On Wed, May 12, 2010 at 4:02 AM, Dan Gahlinger <dgahling at hotmail.com> wrote:
you know, you trolls have to find better ways to take things out of context, this is
pretty lame.
I never said it was an os/2 port. All I said was:
?"Hey, i've got a TK50 in a PDP11 that happens to have OS/2 on it, this is very
strange... I wonder what this is?"
and about the sun workstation, the guy that wrote the first email protocol did it on that
station,
or at least finished it there. You can ask him yourself, but he doesn't respond to
twits.
and i have said since the beginning i was willing to be proven wrong.
but instead of constructive criticism or converse, or even any proof at all to speak of,
what do we have, mindless personal attacks, insults and non-constructive comments.
I like the other explanation of valtrep better, it fits better.
that was that it was fortran specially repurposed for the system it was on.
but, that's barring any real hard evidence either way which no one has yet produced.
yes, excerpts from ieee journal or whatever, no company history,
no language epidemiology.
no, just more internet trolls. Somehow I thought this list was better than that, oops,
wrong again...
No, Dan, we're not trolls and we're not trolling. That's not what the
word means in this context. A troll is someone who pops up in a public
forum and says provocative things, such as claims that are outrageous,
offensive or blatantly false, in the hope of provoking people into
intemperate reactions - such as swearing, foul language, or long
pointless threads trying to explain why something is wrong.
If someone disagrees with you, that does not make them a troll. But if
you pop up and claim things that are fairly manifestly not true, then
that may well make *you* a troll.
When you're discussing things with a group of experts, and they all
say you're wrong, the reasonable response is not to get agitated and
start being insistent or calling them names, it is to consider that
perhaps *you* are wrong. Perhaps someone in good faith told you
something wrong, or perhaps you misunderstood a word - say
"preprocessor" for "predecessor", or "etymology" for
"epidemiology" to
use your own example.
For instance, your "first machine on the internet" and "machine email
was created on".
Email was a feature of some of the fairly early multi-user computer
systems of the beginning of the 1960s. It was widespread by the days
of minis such as the DEC VAX by the 1970s.

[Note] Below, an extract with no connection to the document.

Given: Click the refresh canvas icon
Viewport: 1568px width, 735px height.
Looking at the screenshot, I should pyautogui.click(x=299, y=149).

SUN (initialism for Stanford Universal Network) was founded in 1982
and its workstations became common in the early- to mid-1980s.
Therefore it is simply not possible that the first email, or email
client or email message or email protocol, was designed on a SUN
workstation, because email was around *twenty years* before SUN
workstations existed.
If someone personally told you this, either you did not understand or
he lied to you. What you are claiming is simply not possible.
You also claimed it was the first machine on the Internet, which dates
from the mid-1970s, again, nearly a decade before SUN
was founded. It
is just not possible. In fact SUN was set up to build
Internet-compatible Unix workstations, pretty much; SUN is a /result/
of the Internet, not the other way round.
Next, your forgotten "ancestor of Fortran" from the '70s.
FORTRAN dates from the early 1950s, so again, no 1970s language from
20Y later was any kind of ancestor of it.
If someone told you anything different, either they were wrong, they
were lying, you misunderstood or you remember what you were told
incorrectly.
Then there's your PDP-11 port of OS/2.
The PDP-11 was a 1970s computer. By the 1980s it was being replaced by
VAXen. OS/2 1.0 was released in 1987, long after the PDP-11's time;
OS/2 was designed in 1985 for Intel's 1982 80286 chip.
DEC's TK50 cartridges were an ancestor of what became the Digital
Linear Tape standard which is still around today. It is now used on
many PC-based servers and has been used on many non-PDP systems over
the years, including VAXes, which were sometimes used as fileservers
on PC networks using DEC's implementation of LAN Manager for VMS:
PathWorks. I administered such systems in the 1990s, and it was a
bloody awful dog-slow server, but the bundle of stuff with it was
useful and companies with a DEC VAX backbone and PC clients found it
useful.
However, in those days, DLT type drives were rarely found on PCs. This
really started in the mid to late 1990s when OS/2 was really a fading
memory.
It's possible that someone might have put OS/2 files on a Pathworks
server that got backed up onto DLT cartridges - but that would just be
a volume of a VAX backup set, and so unlikely to be labelled with the
specific contents.
The thing is, your claims are, to be charitable and polite, just ridiculous.
Sorry, dude, I'm not trying to be mean or nasty here, but the reason
that people are making fun of your claims is that they do not even
remotely stack up, and you're making them in a place which is
specifically filled with people with loads of specialist knowledge
about the subjects you're making claims about.